(Recorded data)
╔══
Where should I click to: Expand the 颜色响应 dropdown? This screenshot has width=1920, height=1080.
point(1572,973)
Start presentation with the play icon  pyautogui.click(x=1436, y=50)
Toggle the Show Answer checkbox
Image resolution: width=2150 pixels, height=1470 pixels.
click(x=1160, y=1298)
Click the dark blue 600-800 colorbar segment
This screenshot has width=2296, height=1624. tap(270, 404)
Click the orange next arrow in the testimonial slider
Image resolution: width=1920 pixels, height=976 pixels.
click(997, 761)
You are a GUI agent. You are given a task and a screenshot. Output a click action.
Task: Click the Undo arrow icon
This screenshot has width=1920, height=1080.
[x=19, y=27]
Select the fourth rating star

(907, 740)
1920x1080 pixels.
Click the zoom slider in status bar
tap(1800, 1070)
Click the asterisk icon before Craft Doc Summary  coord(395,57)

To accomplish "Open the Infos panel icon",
╚══
■ INSTRUCTIONS FOR THE TASK
Every single line of the data above must be set down again exactly.

■ RESULT
Where should I click to: Expand the 颜色响应 dropdown? This screenshot has width=1920, height=1080.
point(1572,973)
Start presentation with the play icon  pyautogui.click(x=1436, y=50)
Toggle the Show Answer checkbox
Image resolution: width=2150 pixels, height=1470 pixels.
click(x=1160, y=1298)
Click the dark blue 600-800 colorbar segment
This screenshot has width=2296, height=1624. tap(270, 404)
Click the orange next arrow in the testimonial slider
Image resolution: width=1920 pixels, height=976 pixels.
click(997, 761)
You are a GUI agent. You are given a task and a screenshot. Output a click action.
Task: Click the Undo arrow icon
This screenshot has width=1920, height=1080.
[x=19, y=27]
Select the fourth rating star

(907, 740)
1920x1080 pixels.
Click the zoom slider in status bar
tap(1800, 1070)
Click the asterisk icon before Craft Doc Summary  coord(395,57)

To accomplish "Open the Infos panel icon",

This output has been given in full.